Exercises ::
a. Reproduce the passage on application development methodologies below from "Various other types" to "during this phase.", swapping "Extreme Programming" for "Agile Development".
b. Translate this sentence from the passage on application development methodologies below into Spanish: "Reviewing the existing applications that your application will replace is a very helpful strategy."

All applications should be written according to a development methodology that provides guidelines for developing the application. A commonly followed development methodology is a Systems Development Life Cycle (SDLC) that includes the following phases:

Requirements gathering

Designing

Developing

Testing

Implementing

These phases are discussed in detail below.

Various other types of application development methodologies can be used in addition to, or instead of, the Systems Development Life Cycle as appropriate, such as Rapid Application Design (RAD) techniques, Extreme Programming techniques, and so on.

Requirements Gathering Phase

In the requirements gathering phase, your goal is to identify the objectives for the new application. The final output of the requirements gathering phase should be a document describing the purpose of and features requested for the new application and any other helpful details you gathered during this phase.

You should determine the purpose of the application overall, who will use the application, from what locations the application will be accessed, and exactly what features the application should provide. Interview end users and other company employees as appropriate to determine what electronic or paper systems this application will replace. Ask them questions about the problems with the current systems so you can better understand what will make your application successful. You should also find out from the end users what features they would like to see included in the application, which features they feel are critical, and which are less so. Also obtain copies of any current documents or screens of current applications or processes that are being used. Reviewing the existing applications that your application will replace is a very helpful strategy.

Data shown ::
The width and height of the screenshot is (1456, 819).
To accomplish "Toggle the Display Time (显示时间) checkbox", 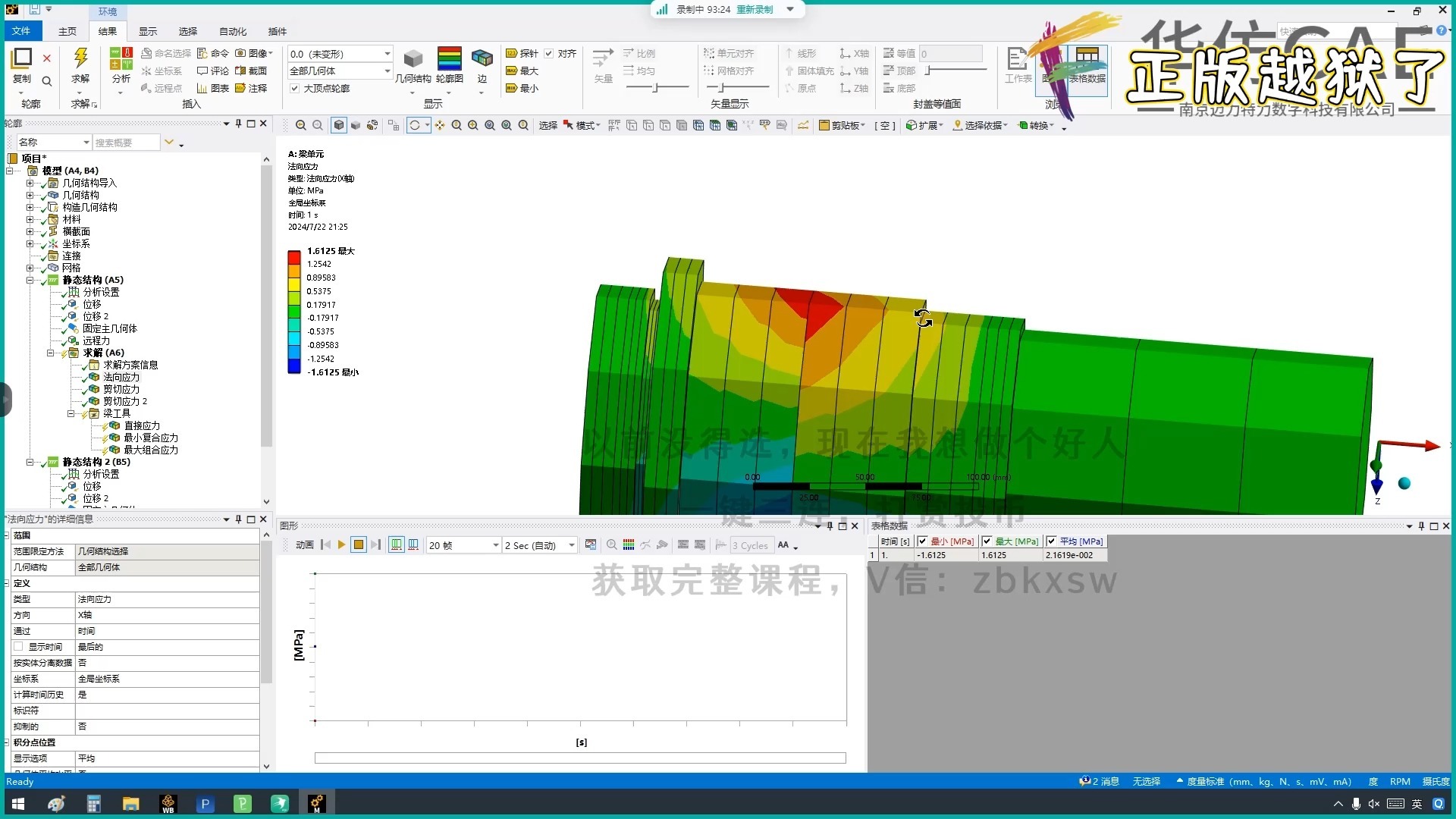I will point(18,647).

Expected outputs ::
a.
Various other types of application development methodologies can be used in addition to, or instead of, the Systems Development Life Cycle as appropriate, such as Rapid Application Design (RAD) techniques, Agile Development techniques, and so on.

Requirements Gathering Phase

In the requirements gathering phase, your goal is to identify the objectives for the new application. The final output of the requirements gathering phase should be a document describing the purpose of and features requested for the new application and any other helpful details you gathered during this phase.

b. Revisar las aplicaciones existentes que su aplicación reemplazará es una estrategia muy útil.